Monday, October 09, 2006

Requiem for a Record Store in Three Movements

Tower Records didn't survive bankruptcy
. On Friday, their assets were auctioned off. The stores are having liquidation sales.

The Music Fan

As I started to really get into music in my late teens, the record store at the mall just wasn't cutting it. My tastes were turning too obscure for what could be sold in storefront between suburban department stores. Back before you could buy anything on Amazon, Tower Records was record-buying mecca. They had everything cool. They had everything old. They were open until midnight, so I could pick up the new Nine Inch Nails on my way to Dobbs or after a show at the TLA further down South Street in Philly. Going there could be an event unto itself, a date spent browsing for new CDs.

What made Tower different from other chain stores wasn't just their depth of inventory but the depth of knowledge by their staff. Not only did they know and care about music, they looked like they knew and cared about music, unlike the tools at the mall stores who had to wear ties and red vests and looked like they could just as easily been selling smoked cheese logs or personalized golf towels. Members of many bands passed through their ranks of employment. When I suggested to an editor of Pulse, their in-house magazine, that they do a story of former employees who went on to greater fame as musicians, she said there were far too many, although I think Perry Farrell's name was mentioned.

Tower indirectly launched my writing career. While scouting for reading matter for a long plane ride, I hit their magazine section and stumbled upon B-Side. Unlike Rolling Stone, which I was finding increasingly exasperating, it covered nothing but music. It covered the music I was listening to such as Echo and the Bunnymen rather than Huey Lewis and the News. I was shocked to read the masthead and discover it was published locally. The record store at the mall had no interest in 'zines or local publications. B-Side was my first writing outlet.

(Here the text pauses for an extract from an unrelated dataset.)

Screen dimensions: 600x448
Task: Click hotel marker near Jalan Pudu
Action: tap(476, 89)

My experience as a consumer is typical in explaining their demise. I don't have extensive time to browse record stores anymore. Amazon and Tower's own web site have taken away the thrill of the chase, so my only limitation is whether I'm willing to shell out for import prices, not whether I can merely locate an obscure album. I can download songs for instant gratification. No one has bought records at record stores in ages, but no one ever called them CD stores.

The Employee

Until I worked at RollingStone.com, being a sales clerk at Tower in London was my coolest job. Yes, the pay was meager but I was surrounded by music and by people who cared about music. We sneered at those picking up Samantha Fox's record (now mercifully forgotten by most). We lauded the parents visiting from America who could actually name bands their kids liked when asking records that couldn't be found back home. David Bowie shopped there. The place was constructed with a DJ booth, although the position was cut by my second summer on staff. My mother suggested that I should try to transfer to accounting so that I could make more money, but then I would have just been a bean counter in an anonymous office when I wanted to be swimming in rock and roll.

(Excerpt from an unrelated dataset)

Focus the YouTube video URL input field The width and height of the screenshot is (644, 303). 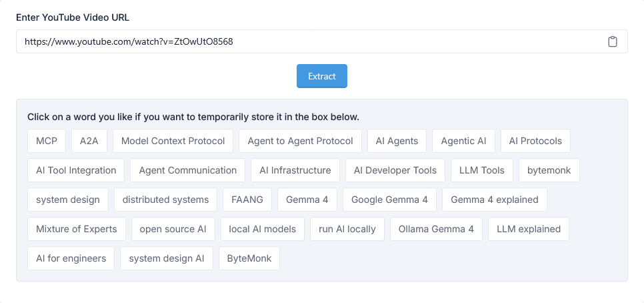tap(307, 41)
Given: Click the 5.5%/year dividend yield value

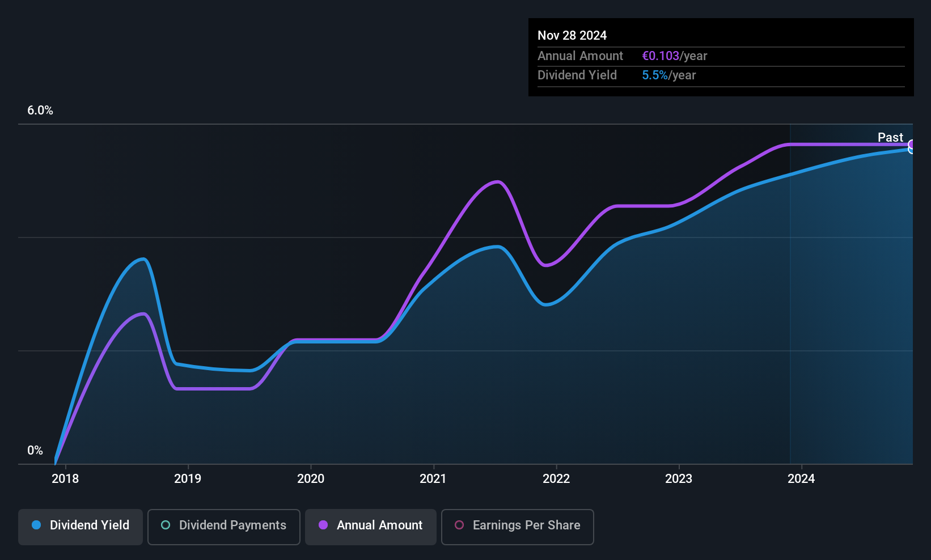Looking at the screenshot, I should (669, 75).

When I returned to Wharton after my first summer at Tower, my classmates were bragging about their summer internships, working 60-hour weeks on Wall Street. I kept quiet, but thought to myself that I probably learned more as part of the working class in a foreign city, supporting myself on 100 quid a week (slang for "pounds" being one of the facts I picked up).

The Librarian

While I no longer have time to spend hours browsing record stores for fun, it is now part of my job, doing collection development for a public library. Tower was our favorite place to do so. I still had the thrill of the chase but more importantly the benefit of serendipitous finds. For my boss shopping for jazz and classical, the staff's in-depth knowledge was an invaluable source of recommendations. There was also the entertaining distraction of things worth a laugh even if we wouldn't buy it for the library.

Unfortunately, Tower's inability to provide sufficiently-detailed invoicing proved the death knell for our library's financial relations with them. I miss the field trips to the store because it meant heading into Lincoln Park instead of the suburbs. I miss being mistaken for Tower staff, even when carrying a baby, because I was marking a list and hauling around dozens of CDs. I miss finding out about the new Cinerama album because they were playing it in the store, even if it was followed by the horrible new Janet Jackson album. I'm saddened that a large chain employing lots of people who are there because they care about music can't survive.

The timing of the auction was particularly depressing because I headed to a conference of music librarians on Friday preparing to give a talk on collection development, and recommending Tower for their selection, staff knowledge and useful web site was part of speech. The information was already outdated by the end of the day.